2017 (Former CEO at Ørsted, 2012–2020)
In 2017 Ørsted positioned itself as a global energy company going green. Kontrapunkt went along on that journey and assisted Ørsted in breaking the boundaries of the traditional energy sector. The result was a bold brand redefining what it means to scope a new direction towards more sustainable energy.
In other words, Ørsted gave up on business as usual. A transition Ørsted firmly reminded everyone at this year’s COP27. Not only one but 5.000 times, on The New York Times cover.

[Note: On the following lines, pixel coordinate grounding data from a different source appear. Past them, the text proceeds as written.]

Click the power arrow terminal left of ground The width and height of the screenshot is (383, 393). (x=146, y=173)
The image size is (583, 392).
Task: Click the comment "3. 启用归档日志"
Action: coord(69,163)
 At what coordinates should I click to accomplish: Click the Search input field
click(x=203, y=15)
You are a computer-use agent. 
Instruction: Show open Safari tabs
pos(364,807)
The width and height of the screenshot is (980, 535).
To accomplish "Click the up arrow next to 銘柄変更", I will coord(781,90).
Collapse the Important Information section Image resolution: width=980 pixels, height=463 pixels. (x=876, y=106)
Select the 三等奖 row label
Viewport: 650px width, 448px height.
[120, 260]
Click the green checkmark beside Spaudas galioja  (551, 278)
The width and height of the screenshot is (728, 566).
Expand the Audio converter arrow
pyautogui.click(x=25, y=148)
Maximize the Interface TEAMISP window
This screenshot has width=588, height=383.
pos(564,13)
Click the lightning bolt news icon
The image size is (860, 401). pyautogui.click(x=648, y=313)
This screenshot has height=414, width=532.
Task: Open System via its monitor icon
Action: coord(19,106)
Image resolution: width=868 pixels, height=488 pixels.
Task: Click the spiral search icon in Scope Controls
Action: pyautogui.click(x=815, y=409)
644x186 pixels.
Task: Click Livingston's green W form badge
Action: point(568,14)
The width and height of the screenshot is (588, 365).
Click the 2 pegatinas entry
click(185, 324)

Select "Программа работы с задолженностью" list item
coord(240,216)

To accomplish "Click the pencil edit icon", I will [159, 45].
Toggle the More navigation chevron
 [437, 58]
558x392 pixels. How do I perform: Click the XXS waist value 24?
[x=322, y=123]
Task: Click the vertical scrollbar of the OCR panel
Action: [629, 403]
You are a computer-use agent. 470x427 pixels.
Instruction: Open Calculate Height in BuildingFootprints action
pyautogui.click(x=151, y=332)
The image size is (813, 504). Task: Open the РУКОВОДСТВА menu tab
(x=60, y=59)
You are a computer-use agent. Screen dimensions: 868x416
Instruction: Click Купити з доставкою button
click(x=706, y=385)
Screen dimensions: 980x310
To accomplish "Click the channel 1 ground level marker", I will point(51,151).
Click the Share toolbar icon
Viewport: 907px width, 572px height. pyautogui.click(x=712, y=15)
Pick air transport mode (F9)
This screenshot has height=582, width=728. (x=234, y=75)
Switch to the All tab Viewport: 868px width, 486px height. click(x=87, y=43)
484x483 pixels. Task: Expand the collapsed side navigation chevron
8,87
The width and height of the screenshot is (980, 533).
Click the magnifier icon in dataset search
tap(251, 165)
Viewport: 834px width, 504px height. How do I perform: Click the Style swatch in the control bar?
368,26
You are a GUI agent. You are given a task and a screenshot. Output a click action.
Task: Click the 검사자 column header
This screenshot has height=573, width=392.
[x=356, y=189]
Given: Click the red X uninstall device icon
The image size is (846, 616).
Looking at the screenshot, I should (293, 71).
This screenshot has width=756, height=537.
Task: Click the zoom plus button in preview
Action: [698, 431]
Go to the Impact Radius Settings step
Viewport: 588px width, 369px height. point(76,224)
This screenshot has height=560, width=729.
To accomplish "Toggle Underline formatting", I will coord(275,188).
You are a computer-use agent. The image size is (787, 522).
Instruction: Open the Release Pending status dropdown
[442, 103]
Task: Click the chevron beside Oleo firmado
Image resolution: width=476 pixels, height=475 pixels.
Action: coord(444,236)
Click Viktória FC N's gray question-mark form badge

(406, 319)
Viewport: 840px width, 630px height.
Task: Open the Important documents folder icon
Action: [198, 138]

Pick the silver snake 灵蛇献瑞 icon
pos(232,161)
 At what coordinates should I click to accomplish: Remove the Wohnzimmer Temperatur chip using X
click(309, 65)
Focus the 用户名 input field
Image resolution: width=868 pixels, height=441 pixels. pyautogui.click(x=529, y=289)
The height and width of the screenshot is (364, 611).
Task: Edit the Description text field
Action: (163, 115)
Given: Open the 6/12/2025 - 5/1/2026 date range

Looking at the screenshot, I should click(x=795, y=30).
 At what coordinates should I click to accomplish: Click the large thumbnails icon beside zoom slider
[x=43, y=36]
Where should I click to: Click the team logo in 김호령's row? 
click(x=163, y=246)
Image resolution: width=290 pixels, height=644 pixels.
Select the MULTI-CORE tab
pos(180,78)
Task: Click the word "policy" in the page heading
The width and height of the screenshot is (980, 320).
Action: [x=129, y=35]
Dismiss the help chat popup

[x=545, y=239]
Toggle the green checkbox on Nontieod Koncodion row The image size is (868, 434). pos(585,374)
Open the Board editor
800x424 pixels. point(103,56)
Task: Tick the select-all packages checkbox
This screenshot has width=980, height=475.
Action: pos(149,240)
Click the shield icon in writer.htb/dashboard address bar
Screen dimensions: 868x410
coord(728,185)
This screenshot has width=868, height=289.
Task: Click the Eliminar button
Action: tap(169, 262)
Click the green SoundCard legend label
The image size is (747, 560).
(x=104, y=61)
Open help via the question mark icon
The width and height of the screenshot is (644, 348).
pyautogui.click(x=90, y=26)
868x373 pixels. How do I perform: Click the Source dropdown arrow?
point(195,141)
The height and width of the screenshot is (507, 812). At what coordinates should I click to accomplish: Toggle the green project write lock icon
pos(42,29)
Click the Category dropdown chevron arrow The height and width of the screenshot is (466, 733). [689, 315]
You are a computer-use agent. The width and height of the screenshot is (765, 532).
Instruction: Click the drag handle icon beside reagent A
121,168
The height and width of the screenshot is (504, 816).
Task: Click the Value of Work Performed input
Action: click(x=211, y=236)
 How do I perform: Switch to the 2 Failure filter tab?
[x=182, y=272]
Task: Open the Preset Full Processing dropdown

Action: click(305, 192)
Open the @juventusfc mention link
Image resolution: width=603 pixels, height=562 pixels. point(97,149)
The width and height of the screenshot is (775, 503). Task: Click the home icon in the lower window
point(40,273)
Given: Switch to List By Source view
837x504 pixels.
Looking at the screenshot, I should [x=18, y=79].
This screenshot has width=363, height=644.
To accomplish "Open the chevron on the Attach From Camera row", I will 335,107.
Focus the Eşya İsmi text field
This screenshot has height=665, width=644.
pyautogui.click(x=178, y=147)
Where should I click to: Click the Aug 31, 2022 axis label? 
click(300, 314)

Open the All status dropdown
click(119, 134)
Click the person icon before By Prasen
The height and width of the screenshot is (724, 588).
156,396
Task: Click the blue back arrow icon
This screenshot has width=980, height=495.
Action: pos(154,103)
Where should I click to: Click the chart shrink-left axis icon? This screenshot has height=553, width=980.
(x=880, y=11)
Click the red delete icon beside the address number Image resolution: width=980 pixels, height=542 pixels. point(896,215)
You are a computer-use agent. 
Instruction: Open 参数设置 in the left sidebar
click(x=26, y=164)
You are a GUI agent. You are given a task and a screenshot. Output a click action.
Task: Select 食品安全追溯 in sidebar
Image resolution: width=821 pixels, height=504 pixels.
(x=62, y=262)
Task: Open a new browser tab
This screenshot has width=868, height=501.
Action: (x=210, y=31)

The cover proves that change is possible — even for international corporations within the energy sector. The cover demonstrates how brands, in general, should strive to position themselves as inventive and optimistic. The potential for going beyond “the usual” is very much present, especially if the foundation is flexible and solid. In our humble opinion, this is the case with the 2017 rebrand of Ørsted.
An organic typeface
Ørsted’s bespoke brand typeface is inspired by early 20th-century modernist typefaces. It is geometric and approachable, with curly details and shapes inspired by wind. During its five years on earth, the typeface has become a core brand tool and Ørsted’s loyal companion present from the Ørsted logo on the windmills to the app on your smartphone.
For the COP27 New York Times cover, we transformed the Ørsted font into an activistic and impactful typographic front page tool — simply by adding a condensed weight to the Ørsted typeface family — in a style that resembles the Ørsted typeface.
Rubber band brand
The Ørsted brand and typeface are great examples of how well-designed brands work as rubber bands. It can be moulded, stretched and pulled together to support a specific story.
In this case, we present you a variation of the Ørsted font. An interpretation which stays true to its origin but has another path to wander. It’s an unusually lovely variation of a recognisable brand, and it’s a witness to how brands and businesses are organic entities that can adjust and diverge from business as usual.